Aceptar a Jesús como nuestro Dios es aceptar como Dios nuestro a aquél a quién Jesús llama Padre. Este poder supremo, este poder del bien, la verdad y el amor, más fuerte que cualquier otro poder en el mundo, podemos ahora verlo y reconocerlo en Jesús, tanto en lo que el propio Jesús dijo sobre el Padre, como en lo que él mismo fue, en la propia estructura de su vida personal y en la fuerza todopoderosa de sus convicciones.
Nuestro Dios es a la vez Jesús y el Padre. Y debido a la esencial unidad o exacta igualdad de ambos, cuando veneramos al uno estamos venerando al otro.
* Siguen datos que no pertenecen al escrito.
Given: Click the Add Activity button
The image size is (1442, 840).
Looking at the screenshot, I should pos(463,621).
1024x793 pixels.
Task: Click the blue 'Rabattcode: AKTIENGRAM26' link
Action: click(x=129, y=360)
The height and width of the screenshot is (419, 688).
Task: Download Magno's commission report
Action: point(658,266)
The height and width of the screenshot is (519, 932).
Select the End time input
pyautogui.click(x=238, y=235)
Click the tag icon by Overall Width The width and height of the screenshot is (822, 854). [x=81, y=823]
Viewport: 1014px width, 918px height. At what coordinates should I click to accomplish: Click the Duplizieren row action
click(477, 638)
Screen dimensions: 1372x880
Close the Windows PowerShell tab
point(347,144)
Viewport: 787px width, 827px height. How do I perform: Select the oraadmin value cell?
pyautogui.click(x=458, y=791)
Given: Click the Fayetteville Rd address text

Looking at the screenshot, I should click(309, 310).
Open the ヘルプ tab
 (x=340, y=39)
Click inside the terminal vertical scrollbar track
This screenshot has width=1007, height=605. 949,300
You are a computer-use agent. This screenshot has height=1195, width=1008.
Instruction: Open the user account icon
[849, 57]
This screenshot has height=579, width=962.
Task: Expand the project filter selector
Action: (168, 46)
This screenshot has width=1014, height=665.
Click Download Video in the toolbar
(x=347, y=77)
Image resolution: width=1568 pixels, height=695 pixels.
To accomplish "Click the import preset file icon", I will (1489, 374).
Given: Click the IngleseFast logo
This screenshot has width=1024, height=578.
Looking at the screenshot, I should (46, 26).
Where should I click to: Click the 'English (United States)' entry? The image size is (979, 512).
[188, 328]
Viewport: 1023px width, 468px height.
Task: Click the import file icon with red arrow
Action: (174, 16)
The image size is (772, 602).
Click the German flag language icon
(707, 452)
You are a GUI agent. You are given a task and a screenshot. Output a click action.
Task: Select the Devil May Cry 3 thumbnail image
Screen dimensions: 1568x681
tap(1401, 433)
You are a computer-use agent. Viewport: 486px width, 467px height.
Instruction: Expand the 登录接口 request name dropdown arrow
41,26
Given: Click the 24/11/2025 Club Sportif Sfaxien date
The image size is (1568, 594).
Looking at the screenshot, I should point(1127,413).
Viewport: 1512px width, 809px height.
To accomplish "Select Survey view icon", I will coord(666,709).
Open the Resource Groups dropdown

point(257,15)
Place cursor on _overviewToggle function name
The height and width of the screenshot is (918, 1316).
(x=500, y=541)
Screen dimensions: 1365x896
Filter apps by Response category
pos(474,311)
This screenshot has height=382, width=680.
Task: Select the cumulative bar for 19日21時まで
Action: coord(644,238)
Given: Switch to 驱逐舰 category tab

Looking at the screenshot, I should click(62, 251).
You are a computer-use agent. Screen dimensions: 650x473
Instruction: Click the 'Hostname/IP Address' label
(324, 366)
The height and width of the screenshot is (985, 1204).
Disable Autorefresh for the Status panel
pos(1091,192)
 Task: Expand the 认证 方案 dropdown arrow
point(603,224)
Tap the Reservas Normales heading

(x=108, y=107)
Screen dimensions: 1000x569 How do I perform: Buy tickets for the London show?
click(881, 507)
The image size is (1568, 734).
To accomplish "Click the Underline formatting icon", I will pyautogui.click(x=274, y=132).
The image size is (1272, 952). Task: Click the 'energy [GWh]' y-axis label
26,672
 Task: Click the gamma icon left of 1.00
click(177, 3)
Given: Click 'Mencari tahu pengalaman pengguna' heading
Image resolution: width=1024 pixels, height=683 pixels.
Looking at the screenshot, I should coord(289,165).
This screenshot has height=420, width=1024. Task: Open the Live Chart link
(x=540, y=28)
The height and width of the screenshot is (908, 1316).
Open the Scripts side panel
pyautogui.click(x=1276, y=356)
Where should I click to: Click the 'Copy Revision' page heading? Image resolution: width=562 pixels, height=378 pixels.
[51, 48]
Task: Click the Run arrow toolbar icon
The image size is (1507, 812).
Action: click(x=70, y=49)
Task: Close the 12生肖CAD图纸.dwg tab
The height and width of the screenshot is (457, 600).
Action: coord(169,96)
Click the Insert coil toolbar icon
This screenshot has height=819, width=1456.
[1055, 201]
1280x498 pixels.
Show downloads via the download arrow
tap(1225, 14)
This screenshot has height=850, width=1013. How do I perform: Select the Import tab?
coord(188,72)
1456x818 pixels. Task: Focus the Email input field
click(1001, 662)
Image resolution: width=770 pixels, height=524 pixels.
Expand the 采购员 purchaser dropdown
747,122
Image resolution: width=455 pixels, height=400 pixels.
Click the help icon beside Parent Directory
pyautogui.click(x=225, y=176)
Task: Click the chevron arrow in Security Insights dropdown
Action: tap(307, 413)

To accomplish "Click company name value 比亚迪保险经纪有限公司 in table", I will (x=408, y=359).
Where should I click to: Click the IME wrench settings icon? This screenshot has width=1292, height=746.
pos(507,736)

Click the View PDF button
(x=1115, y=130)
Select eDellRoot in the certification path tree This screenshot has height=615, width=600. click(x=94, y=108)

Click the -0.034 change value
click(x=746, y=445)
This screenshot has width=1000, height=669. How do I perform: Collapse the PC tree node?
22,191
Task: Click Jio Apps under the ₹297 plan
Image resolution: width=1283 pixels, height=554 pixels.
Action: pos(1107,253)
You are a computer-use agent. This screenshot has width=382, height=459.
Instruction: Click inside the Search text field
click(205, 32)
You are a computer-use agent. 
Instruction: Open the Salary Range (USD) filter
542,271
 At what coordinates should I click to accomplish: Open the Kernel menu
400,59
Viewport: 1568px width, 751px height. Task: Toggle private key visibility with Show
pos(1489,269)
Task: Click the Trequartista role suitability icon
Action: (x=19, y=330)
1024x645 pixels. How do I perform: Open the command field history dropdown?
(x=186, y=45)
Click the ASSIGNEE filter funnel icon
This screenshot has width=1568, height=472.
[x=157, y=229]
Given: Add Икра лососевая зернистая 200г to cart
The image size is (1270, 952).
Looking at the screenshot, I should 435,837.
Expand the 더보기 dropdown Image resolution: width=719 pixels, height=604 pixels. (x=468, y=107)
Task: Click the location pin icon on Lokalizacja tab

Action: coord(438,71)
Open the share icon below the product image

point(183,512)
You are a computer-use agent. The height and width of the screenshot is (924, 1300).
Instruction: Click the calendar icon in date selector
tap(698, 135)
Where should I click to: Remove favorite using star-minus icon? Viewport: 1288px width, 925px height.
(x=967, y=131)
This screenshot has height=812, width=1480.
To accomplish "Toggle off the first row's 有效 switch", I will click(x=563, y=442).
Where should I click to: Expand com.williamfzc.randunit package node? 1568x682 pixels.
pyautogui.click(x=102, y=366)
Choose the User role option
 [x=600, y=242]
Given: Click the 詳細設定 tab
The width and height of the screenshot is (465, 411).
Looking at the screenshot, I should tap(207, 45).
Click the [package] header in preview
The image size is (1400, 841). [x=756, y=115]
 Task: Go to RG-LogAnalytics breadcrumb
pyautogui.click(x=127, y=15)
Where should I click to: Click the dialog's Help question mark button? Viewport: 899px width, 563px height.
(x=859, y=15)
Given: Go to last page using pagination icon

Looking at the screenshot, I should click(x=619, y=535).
Sin embargo, ambos son distinguibles por el hecho de que sólo Jesús es visible para nosotros, él es nuestra única fuente de información acerca de la divinidad, sólo él es la Palabra de Dios.
Si consideramos como fue la vida de Jesús y ahora deseamos tratarlo a él como nuestro Dios, habremos de concluir que nuestro Dios no desea ser servido por nosotros, sino servirnos él a nosotros.
No desea que se le otorgue en nuestra sociedad el más alto rango y la más elevada posición posibles, sino que desea asumir el último lugar y carecer de rango y de posición.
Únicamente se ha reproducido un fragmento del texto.